--- Begin THE INPUT ---
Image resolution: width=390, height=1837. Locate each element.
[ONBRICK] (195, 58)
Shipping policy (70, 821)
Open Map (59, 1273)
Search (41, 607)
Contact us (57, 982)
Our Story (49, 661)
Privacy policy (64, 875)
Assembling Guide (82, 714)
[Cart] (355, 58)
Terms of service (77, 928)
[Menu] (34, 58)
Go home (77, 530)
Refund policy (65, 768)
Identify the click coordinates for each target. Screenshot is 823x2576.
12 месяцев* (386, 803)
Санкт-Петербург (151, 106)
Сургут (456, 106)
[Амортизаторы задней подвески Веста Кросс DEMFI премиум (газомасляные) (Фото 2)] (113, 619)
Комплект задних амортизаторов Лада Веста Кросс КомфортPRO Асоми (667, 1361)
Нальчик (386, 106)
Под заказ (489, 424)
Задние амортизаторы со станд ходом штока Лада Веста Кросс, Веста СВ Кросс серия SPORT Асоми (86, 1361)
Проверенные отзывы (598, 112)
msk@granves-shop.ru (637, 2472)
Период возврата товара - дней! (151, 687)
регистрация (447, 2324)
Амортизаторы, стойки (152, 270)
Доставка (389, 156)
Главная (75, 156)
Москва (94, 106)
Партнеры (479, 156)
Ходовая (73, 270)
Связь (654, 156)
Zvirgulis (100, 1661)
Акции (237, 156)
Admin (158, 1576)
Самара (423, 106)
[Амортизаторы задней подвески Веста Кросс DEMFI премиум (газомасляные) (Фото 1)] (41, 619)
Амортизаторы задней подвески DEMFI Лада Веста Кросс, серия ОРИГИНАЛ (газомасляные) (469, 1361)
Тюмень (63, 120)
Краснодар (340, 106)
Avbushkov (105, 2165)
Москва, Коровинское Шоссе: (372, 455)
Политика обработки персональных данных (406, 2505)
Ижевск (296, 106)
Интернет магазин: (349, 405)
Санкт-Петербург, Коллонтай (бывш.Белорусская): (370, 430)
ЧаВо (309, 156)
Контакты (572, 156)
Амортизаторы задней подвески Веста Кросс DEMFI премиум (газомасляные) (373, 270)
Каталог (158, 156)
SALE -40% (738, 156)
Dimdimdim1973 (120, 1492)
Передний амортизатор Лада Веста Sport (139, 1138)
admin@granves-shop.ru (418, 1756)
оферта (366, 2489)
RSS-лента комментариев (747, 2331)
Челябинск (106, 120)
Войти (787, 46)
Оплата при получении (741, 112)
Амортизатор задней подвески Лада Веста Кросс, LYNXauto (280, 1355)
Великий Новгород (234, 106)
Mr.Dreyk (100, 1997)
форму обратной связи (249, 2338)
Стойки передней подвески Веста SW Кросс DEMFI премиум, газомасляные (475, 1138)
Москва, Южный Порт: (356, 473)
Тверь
--- End THE INPUT ---
### [YOUR INSTRUCTIONS]
Rewrite every line of the records above as a numbered list, omitting blank lines.

### [ANSWER TO THIS EXERCISE]
1. Image resolution: width=390, height=1837. Locate each element.
2. [ONBRICK] (195, 58)
3. Shipping policy (70, 821)
4. Open Map (59, 1273)
5. Search (41, 607)
6. Contact us (57, 982)
7. Our Story (49, 661)
8. Privacy policy (64, 875)
9. Assembling Guide (82, 714)
10. [Cart] (355, 58)
11. Terms of service (77, 928)
12. [Menu] (34, 58)
13. Go home (77, 530)
14. Refund policy (65, 768)
15. Identify the click coordinates for each target. Screenshot is 823x2576.
16. 12 месяцев* (386, 803)
17. Санкт-Петербург (151, 106)
18. Сургут (456, 106)
19. [Амортизаторы задней подвески Веста Кросс DEMFI премиум (газомасляные) (Фото 2)] (113, 619)
20. Комплект задних амортизаторов Лада Веста Кросс КомфортPRO Асоми (667, 1361)
21. Нальчик (386, 106)
22. Под заказ (489, 424)
23. Задние амортизаторы со станд ходом штока Лада Веста Кросс, Веста СВ Кросс серия SPORT Асоми (86, 1361)
24. Проверенные отзывы (598, 112)
25. msk@granves-shop.ru (637, 2472)
26. Период возврата товара - дней! (151, 687)
27. регистрация (447, 2324)
28. Амортизаторы, стойки (152, 270)
29. Доставка (389, 156)
30. Главная (75, 156)
31. Москва (94, 106)
32. Партнеры (479, 156)
33. Ходовая (73, 270)
34. Связь (654, 156)
35. Zvirgulis (100, 1661)
36. Акции (237, 156)
37. Admin (158, 1576)
38. Самара (423, 106)
39. [Амортизаторы задней подвески Веста Кросс DEMFI премиум (газомасляные) (Фото 1)] (41, 619)
40. Амортизаторы задней подвески DEMFI Лада Веста Кросс, серия ОРИГИНАЛ (газомасляные) (469, 1361)
41. Тюмень (63, 120)
42. Краснодар (340, 106)
43. Avbushkov (105, 2165)
44. Москва, Коровинское Шоссе: (372, 455)
45. Политика обработки персональных данных (406, 2505)
46. Ижевск (296, 106)
47. Интернет магазин: (349, 405)
48. Санкт-Петербург, Коллонтай (бывш.Белорусская): (370, 430)
49. ЧаВо (309, 156)
50. Контакты (572, 156)
51. Амортизаторы задней подвески Веста Кросс DEMFI премиум (газомасляные) (373, 270)
52. Каталог (158, 156)
53. SALE -40% (738, 156)
54. Dimdimdim1973 (120, 1492)
55. Передний амортизатор Лада Веста Sport (139, 1138)
56. admin@granves-shop.ru (418, 1756)
57. оферта (366, 2489)
58. RSS-лента комментариев (747, 2331)
59. Челябинск (106, 120)
60. Войти (787, 46)
61. Оплата при получении (741, 112)
62. Амортизатор задней подвески Лада Веста Кросс, LYNXauto (280, 1355)
63. Великий Новгород (234, 106)
64. Mr.Dreyk (100, 1997)
65. форму обратной связи (249, 2338)
66. Стойки передней подвески Веста SW Кросс DEMFI премиум, газомасляные (475, 1138)
67. Москва, Южный Порт: (356, 473)
68. Тверь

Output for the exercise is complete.